A lo mejor resulta ya un poco extemporáneo entretenerles con algo que sucedió hace más de quince días, pero a veces es preferible huir del apremio de la actualidad. Les iba a decir que de todos los actos y espectáculos que hemos podido disfrutar este pasado mes de agosto en el pueblo, que han sido varios y variados, sólo uno le ha llegado a poner a este servidor los vellos como escarpias. Y eso que no era la primera vez y que ya sabíamos de qué iba la cosa, pero llegado el momento a uno le sube un no sé qué por la garganta como si la sangre quisiera brotar y salirse de sus confines. Me estoy refiriendo a la representación teatral de la obra Crónica y Leyenda de una Invasión Anunciada.
Y fíjense, que los actores no son profesionales del arte dramático que dominan las técnicas para comunicar al público las emociones, sino gente de aquí, que cada cual tiene su trabajo y sus responsabilidades de lo más diverso. Pero quizá sea por eso: el hecho de ver a fulanico o a menganica, todos conocidos, encarnar a otros ciezanos de hace más de quinientos años en un momento tan crucial de nuestra historia, de la historia de Cieza, la cual ha sido tan importante como la de cualquier otro pueblo, ojo. Todo tiene la importancia que se le quiera dar (yo he conocido a personas que se han pasado años machacando que son importantes o que son los mejores en algo, hasta que el asunto, con el tiempo, cala y la gente un día empieza a decir: fulano es importante, fulano es el mejor. Quizá lo de Rodrigo Díaz de Vivar no iba, en sus comienzos, mucho más allá de un romance de ciegos, y ahí le tienen).

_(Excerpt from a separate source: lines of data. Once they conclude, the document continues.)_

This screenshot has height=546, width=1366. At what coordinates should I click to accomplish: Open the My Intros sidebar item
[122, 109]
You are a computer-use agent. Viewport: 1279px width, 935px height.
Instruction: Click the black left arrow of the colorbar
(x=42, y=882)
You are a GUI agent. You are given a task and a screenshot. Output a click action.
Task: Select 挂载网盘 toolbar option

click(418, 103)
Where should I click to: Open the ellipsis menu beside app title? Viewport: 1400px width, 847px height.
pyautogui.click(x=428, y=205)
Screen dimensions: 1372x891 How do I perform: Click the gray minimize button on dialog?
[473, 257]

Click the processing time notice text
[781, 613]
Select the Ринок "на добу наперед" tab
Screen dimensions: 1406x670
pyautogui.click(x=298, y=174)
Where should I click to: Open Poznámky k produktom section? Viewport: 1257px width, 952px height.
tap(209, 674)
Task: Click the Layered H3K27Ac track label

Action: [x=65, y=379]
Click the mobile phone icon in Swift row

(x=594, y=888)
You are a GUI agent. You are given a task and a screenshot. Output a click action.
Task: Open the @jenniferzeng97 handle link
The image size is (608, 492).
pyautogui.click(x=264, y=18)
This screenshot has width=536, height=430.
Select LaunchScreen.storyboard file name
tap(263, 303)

La obra dramática de Crónica y Leyenda de una Invasión Anunciada, es una de esas cosas que han de pasar quinientos años para que llegue alguien y las realice. No voy a entrar ahora en el análisis del texto, que se aprecia hecho con unción (hay actos que requieren alma y obras que se apoderan de un cacho del alma de su autor. No sé quién me contó una vez de un imaginero que se encomendaba a Dios para trabajar en el rostro de la Virgen, y yo me acordé entonces de Rafael, que, al decir de Juan Ramón Jiménez, pintaba la Gloria de rodillas), sino en lo emocionante de tan singular función teatral. Será por los actores que, conociéndolos, me los imagino preparando a fondo y con ilusión sus papeles y los veo supliendo la falta de profesionalidad con un mucho de corazón. Será por el lugar, cuyo marco incomparable de la Plaza Mayor pone el decorado perfecto y natural al tema popular del drama. Será por la distribución y secuencia de las escenas, que hace al espectador zambullirse sin darse cuenta en la situación histórica de aquella Cieza de finales del medievo, que quizás aún hoy, por qué no, en mucho sea la misma. Será por la parición del alcalde de la farsa en el balcón del Ayuntamiento real. Será porque, cuando “la Muda” cae de muerte ficticia a la puerta de la iglesia de entonces, yo la veo en las escaleras actuales de hoy en día, por las que sacan los Viernes Santo el Cristo a mano, por las que suben o bajan bodas y entierros, por las escaleras que arrancaron en los años hostiles de la guerra civil para poder arrimar los camiones y cargar o descargar en el templo objetos y materiales muy ajenos al culto religioso. O será porque al final, cuando desfila el elenco bajando por esas mismas e históricas escaleras y surge en último término la Muda, gloriosa ya y rediviva, portando la bandera de Cieza con su escudo y lema recién estampados en ella, como apareciera milagrosamente la imagen de la Virgen de Guadalupe en la tilma humilde del indio Juan Diego ante el Obispo de México Fray Juan de Zumárraga, a uno se le escapa entonces sin querer un lagrimón como el puño, y recuerda la imagen alegórica de la República Española con su bandera tricolor (¡qué guapa era!, de niño oyera yo algunas veces en voz baja). Pero no, reacciono enseguida, ésta de ahora, enmarcada como ninguna en la puerta de la iglesia mayor abierta de par en par, sería, en todo caso, la encarnación de otra alegoría más cercana, si existiera: la de la república de Cieza.